Conor Hayes has lived in Southern California with his family for all his life. His mom is from Alabama, and his dad, while born and raised in the US, claims some Irish Heritage from his grandfather (COnor’s Great Grandfather). Conor is currently a student at the University of Southern California.
“Okay, so, I switched schools in fifth grade, and came to this new school called Carden Hall which looks exactly as it sounds: I foirst showed up and I thought I showed up to, like, a Victorian Jail. So I show up there, and to integrate a little better I go to summer school there. And Summer school was, like, well there was this sports camp involved and sports camp was mainly based on this huge grass field that was the centerpiece of the, like, free space of the school. SO you know whenever you’d have recess you’d just, like, roll around on the grass or whatever. Uhh, and the school was at the edge of this huge tract of empty land, and to this day I don’t really know why that land was empty it was like a prime parsel of land in Newport Beach and it extended al the way down to like the beach, but I dunno it was like heavily overgrown and very strange, in retrospect. So that, like, bordered the western edge of this enormous grassy area, and there was a fence, and lots of trees growing, like, along and through that fence. SO you were, like, not really supposed to be over by the fence. Like they’d kind of… the two coaches that were looking after you whenever there was recess or whenever there was PE, they kind of like, pushed you away from the fence whenever you went over there, but um, there was this one spot in the corner that nobody really went to, because everyone was sort of creeped out by it. There was like three trees all clustered arund each other, and the fence was all gnarly and rusted. And the kids would talk about ‘oh there’s a coyote that lives there’ or some kind of like, bad animal, but generally there was just kind of bad stories about it. Um, and, I don’t know who came up with the name, but the name for it was deepest darkest. And so there was like this wild patch in the corner of our school playground that nobody really went to. And it got to the point where it was incorporated so much into the school that, you know, the coaches would tell you ‘to warm up for PE, kids, you got to… run to the corner of deepest darkest and back.’ And like you’d run, and touch the wall like 20 feet away from it because nobody really wanted to go too near it. One of the stories was coyotes, one of the stories was, like, people were creeped out that there was, like, a person that could sneak in there and get you, that there was like a bad guy. And it was just kind of like this, this schoolwide thing, and people just knew not to go into deepest darkest.”

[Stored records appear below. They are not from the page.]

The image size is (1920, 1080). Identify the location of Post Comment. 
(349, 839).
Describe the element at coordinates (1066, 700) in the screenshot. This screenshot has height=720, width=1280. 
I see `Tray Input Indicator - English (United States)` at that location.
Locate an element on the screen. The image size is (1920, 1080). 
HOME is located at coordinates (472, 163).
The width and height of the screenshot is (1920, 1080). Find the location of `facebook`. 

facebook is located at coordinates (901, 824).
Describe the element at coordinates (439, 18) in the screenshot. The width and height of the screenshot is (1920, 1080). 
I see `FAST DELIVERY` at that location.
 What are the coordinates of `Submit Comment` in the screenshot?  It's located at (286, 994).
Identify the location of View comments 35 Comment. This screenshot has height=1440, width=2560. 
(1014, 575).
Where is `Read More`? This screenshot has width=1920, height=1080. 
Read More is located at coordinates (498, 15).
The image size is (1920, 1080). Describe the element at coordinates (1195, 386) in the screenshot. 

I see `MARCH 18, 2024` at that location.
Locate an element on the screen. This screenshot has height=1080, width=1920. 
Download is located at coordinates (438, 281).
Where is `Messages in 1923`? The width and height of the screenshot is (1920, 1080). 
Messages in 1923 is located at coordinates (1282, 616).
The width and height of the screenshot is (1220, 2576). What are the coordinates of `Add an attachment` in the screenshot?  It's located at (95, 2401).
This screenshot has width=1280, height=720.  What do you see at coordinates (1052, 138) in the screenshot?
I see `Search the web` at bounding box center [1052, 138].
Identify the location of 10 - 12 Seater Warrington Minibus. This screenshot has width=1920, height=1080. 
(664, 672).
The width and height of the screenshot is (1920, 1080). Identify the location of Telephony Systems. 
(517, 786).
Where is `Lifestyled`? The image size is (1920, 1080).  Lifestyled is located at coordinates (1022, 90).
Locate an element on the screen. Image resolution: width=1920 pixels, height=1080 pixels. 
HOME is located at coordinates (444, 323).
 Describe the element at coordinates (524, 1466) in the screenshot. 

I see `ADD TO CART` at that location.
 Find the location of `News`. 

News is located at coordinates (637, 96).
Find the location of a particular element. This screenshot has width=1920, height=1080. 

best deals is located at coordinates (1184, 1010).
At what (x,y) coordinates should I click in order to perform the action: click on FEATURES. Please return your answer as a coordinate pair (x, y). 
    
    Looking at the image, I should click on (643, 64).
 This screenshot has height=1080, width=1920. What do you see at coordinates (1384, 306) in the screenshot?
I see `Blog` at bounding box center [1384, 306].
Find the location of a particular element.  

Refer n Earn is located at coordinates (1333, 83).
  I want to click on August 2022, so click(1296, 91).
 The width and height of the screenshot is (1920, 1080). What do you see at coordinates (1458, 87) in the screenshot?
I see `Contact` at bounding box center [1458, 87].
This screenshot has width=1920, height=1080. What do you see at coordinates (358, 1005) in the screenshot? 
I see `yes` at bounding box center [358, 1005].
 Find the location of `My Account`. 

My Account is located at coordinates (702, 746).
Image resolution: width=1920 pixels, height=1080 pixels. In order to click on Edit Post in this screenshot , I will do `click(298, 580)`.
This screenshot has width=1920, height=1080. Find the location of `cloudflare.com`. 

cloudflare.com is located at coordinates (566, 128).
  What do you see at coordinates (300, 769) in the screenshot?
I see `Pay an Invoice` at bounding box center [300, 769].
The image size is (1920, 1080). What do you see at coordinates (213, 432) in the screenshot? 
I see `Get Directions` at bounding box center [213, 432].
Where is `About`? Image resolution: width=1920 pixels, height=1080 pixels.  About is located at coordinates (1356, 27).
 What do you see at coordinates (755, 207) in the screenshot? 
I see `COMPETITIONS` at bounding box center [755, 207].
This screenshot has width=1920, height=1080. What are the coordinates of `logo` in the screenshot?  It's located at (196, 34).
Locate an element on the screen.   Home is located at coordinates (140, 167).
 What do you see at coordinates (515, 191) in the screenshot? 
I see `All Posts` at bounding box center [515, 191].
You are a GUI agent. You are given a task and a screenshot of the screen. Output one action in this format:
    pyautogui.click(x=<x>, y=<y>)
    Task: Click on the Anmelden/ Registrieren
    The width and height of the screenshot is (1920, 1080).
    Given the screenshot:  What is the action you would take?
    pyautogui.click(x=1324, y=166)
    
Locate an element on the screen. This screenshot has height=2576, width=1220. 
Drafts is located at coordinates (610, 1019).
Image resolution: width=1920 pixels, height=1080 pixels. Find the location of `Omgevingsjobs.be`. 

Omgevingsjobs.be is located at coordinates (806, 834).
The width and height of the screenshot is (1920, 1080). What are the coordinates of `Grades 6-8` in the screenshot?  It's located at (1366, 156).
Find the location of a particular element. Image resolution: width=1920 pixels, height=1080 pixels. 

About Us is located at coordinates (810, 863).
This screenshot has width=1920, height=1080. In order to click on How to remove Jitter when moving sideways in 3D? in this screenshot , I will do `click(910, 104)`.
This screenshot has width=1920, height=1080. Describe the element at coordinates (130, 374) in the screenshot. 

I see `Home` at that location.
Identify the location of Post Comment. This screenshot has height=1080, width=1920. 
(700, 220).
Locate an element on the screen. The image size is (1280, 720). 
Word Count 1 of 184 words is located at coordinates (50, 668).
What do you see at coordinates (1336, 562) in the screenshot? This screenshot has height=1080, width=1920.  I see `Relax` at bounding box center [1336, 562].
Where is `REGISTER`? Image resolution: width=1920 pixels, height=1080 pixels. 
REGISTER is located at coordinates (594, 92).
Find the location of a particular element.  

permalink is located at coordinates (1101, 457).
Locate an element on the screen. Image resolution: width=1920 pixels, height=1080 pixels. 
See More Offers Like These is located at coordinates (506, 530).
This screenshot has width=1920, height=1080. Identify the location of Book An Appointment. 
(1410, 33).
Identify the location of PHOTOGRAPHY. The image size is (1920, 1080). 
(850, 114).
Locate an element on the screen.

Informant’s Background Knowledge and Relationship with this Piece:
Deepest Darkest, as Conor calls it, is a place or a thing from his childhood and represents what was clearly a mystery and a concern to the students of his school. He said that many students made plans to venture into Deepest Darkest and explore it before they graduate, though apparently few go through with it.
Thoughts About the Piece:
Conor was in fifth grade when he learned about Deepest Darkest, and it seems to me like all the fuss and concern was just spread from student to student, without any of them really knowing what they were scared about.